Bryce wrote: [] > mdadm -C -l5 -n5 -c128 /dev/md0 /dev/sdf1 /dev/sde1 /dev/sdg1 /dev/sdc1 > /dev/sdd1 ... > IF you don't have the configuration printout, then you're left with > exhaustive brute force searching of the combinations You're missing a very important point -- --assume-clean option. For experiments like this (trying to figure out the order of disks), you'd better ensure the data on disks isn't being changed while you try different combinations. But on each build, md always destroys one drive by re-calculating parity. You have to stop it from doing so - to not trash your data. Another option is to use one missing drive always, i.e., mdadm -C -l5 -n5 -c128 /dev/md0 /dev/sdf1 missing /dev/sdg1 /dev/sdc1 /dev/sdd1 so that the array will be degraded and no way to resync anything - this also prevents md from trashing data. /mjt - To unsubscribe from this list: send the line "unsubscribe linux-raid" in the body of a message to [EMAIL PROTECTED] More majordomo info at http://vger.kernel.org/majordomo-info.html
Re: assemble vs create an array.......
Neil Brown wrote: > On Thursday November 29, [EMAIL PROTECTED] wrote: >> 2. Do you know of any way to recover from this mistake? Or at least what >> filesystem it was formated with. It may not have been lost - yet. > If you created the same array with the same devices and layout etc, > the data will still be there, untouched. > Try to assemble the array and use "fsck" on it. To be safe I'd use fsck -n (check the man page as this is odd for reiserfs) > When you create a RAID5 array, all that is changed is the metadata (at > the end of the device) and one drive is changed to be the xor of all > the others. In other words, one of your 3 drives has just been erased. Unless you know the *exact* command you used and have the dmesg output to hand then we won't know which one.
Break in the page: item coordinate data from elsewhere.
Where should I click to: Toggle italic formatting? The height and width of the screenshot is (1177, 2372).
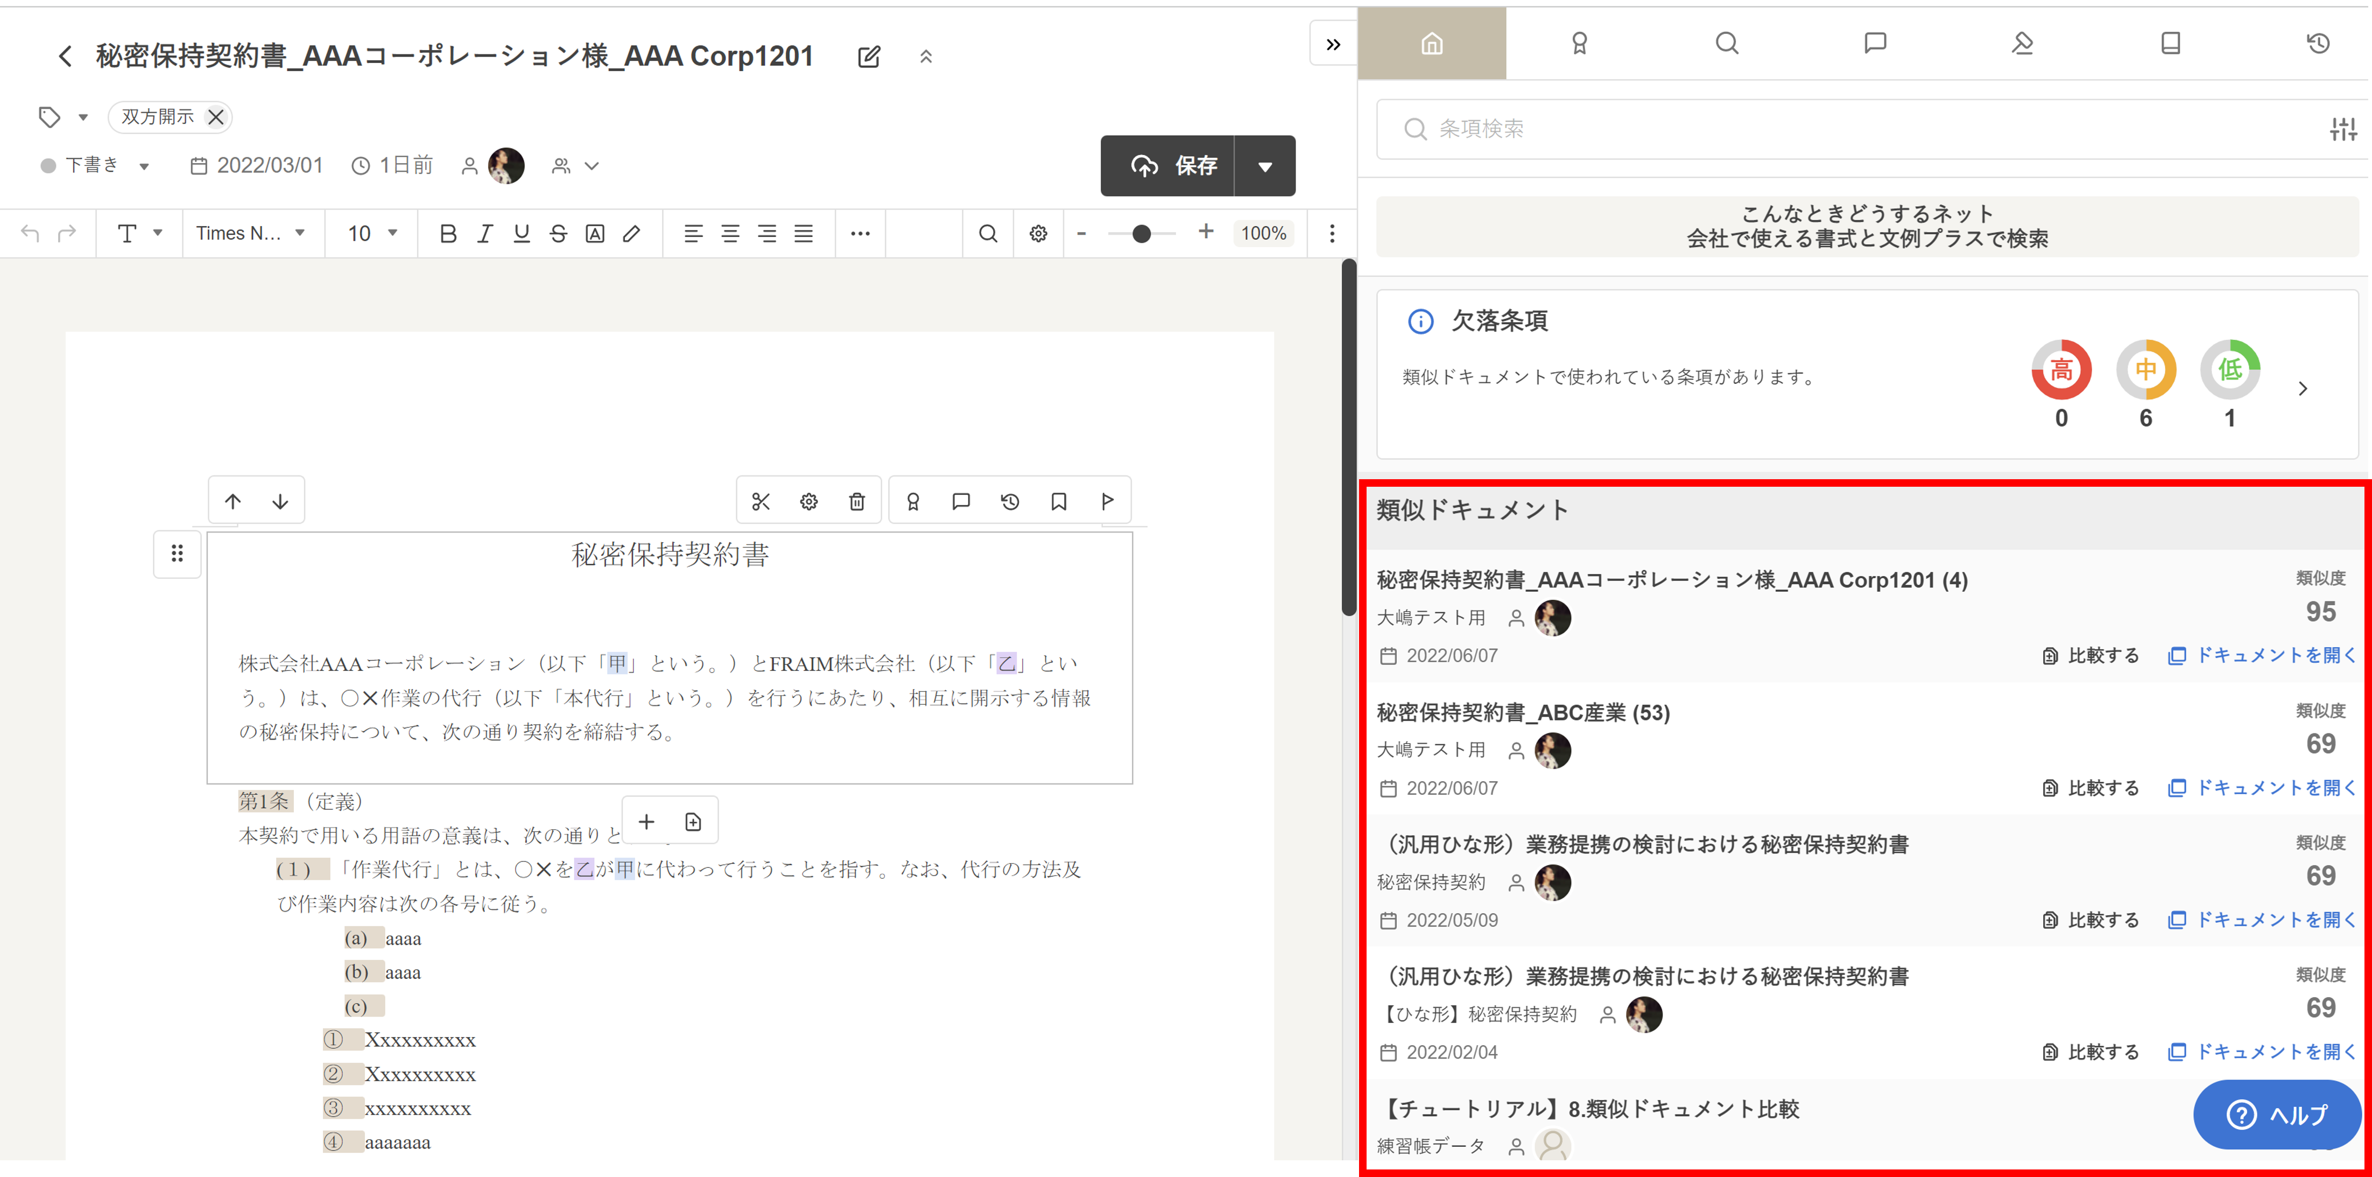(x=484, y=234)
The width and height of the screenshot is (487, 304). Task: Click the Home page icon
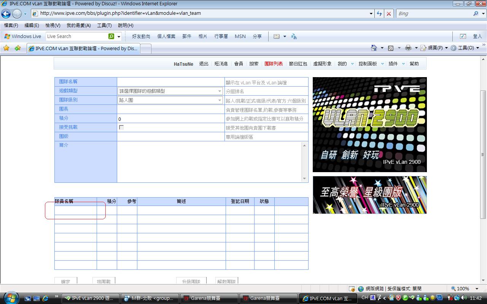(374, 48)
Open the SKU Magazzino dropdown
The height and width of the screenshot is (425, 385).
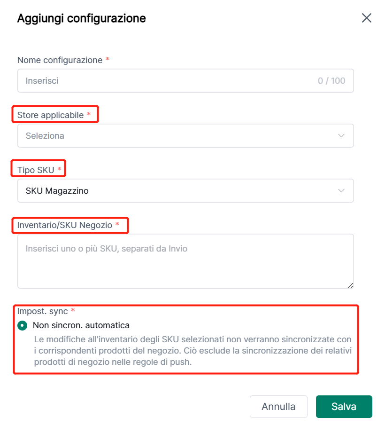178,191
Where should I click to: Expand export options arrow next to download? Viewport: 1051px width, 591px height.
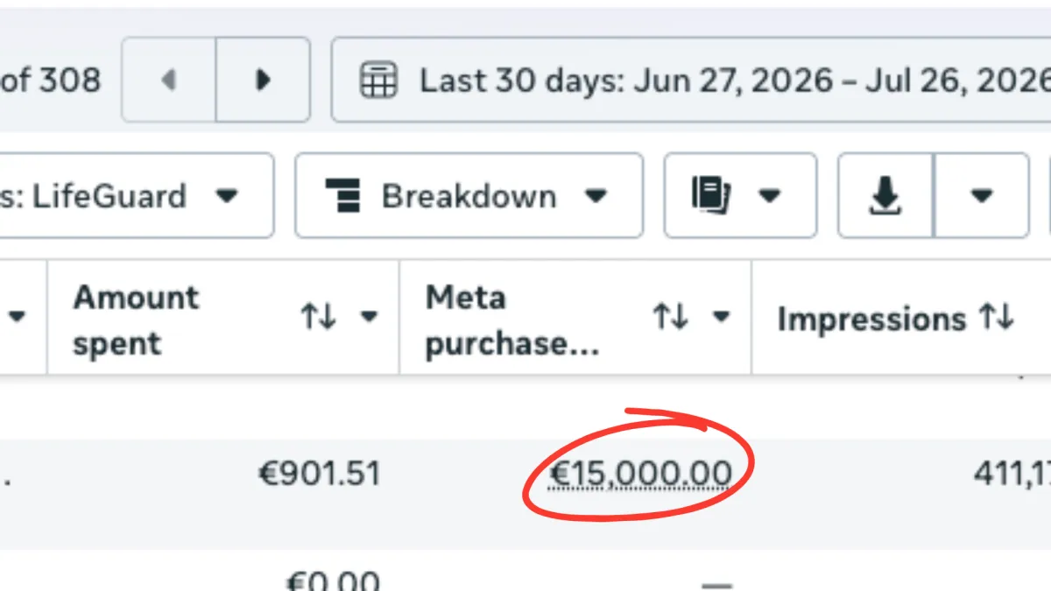click(982, 195)
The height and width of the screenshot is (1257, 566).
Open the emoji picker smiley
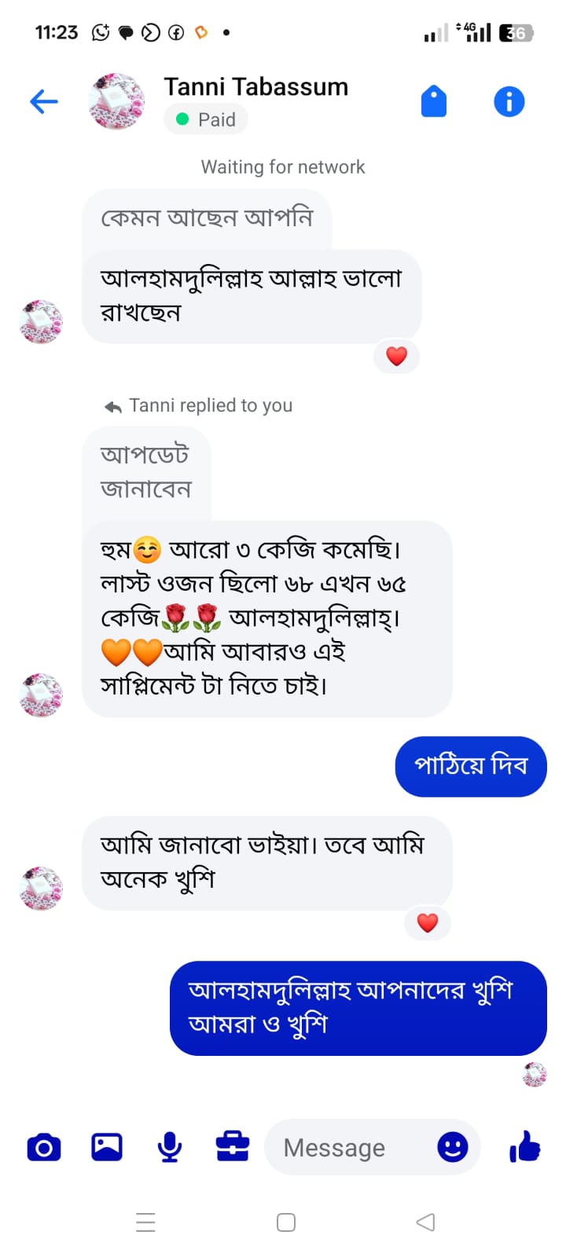(452, 1148)
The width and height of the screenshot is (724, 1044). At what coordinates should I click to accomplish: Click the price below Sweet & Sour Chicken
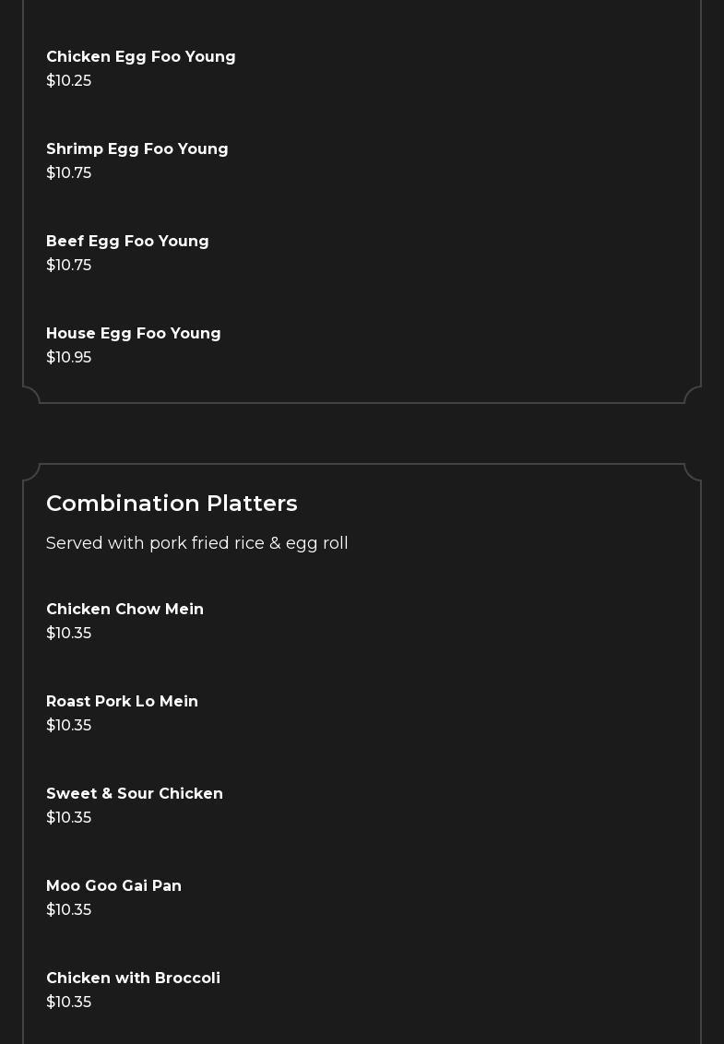pyautogui.click(x=69, y=818)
Now what you need to do is to try all the permutations of creating a degraded array using 2 of the drives and specify the 3rd as 'missing': So something like: mdadm --create /dev/md0 --raid-devices=3 --level=5 missing /dev/sdb1 /dev/sdc1 mdadm --create /dev/md0 --raid-devices=3 --level=5 /dev/sdb1 missing /dev/sdc1 mdadm --create /dev/md0 --raid-devices=3 --level=5 /dev/sdb1 /dev/sdc1 missing mdadm --create /dev/md0 --raid-devices=3 --level=5 missing /dev/sdb1 /dev/sdd1 mdadm --create /dev/md0 --raid-devices=3 --level=5 /dev/sdb1 missing /dev/sdd1 mdadm --create /dev/md0 --raid-devices=3 --level=5 /dev/sdb1 /dev/sdd1 missing etc etc It is important to create the array using a 'missing' device so the xor data isn't written. There is a program here: http://linux-raid.osdl.org/index.php/Permute_array.pl that may help... David - To unsubscribe from this list: send the line "unsubscribe linux-raid" in the body of a message to [EMAIL PROTECTED] More majordomo info at http://vger.kernel.org/majordomo-info.html
Re: assemble vs create an array.......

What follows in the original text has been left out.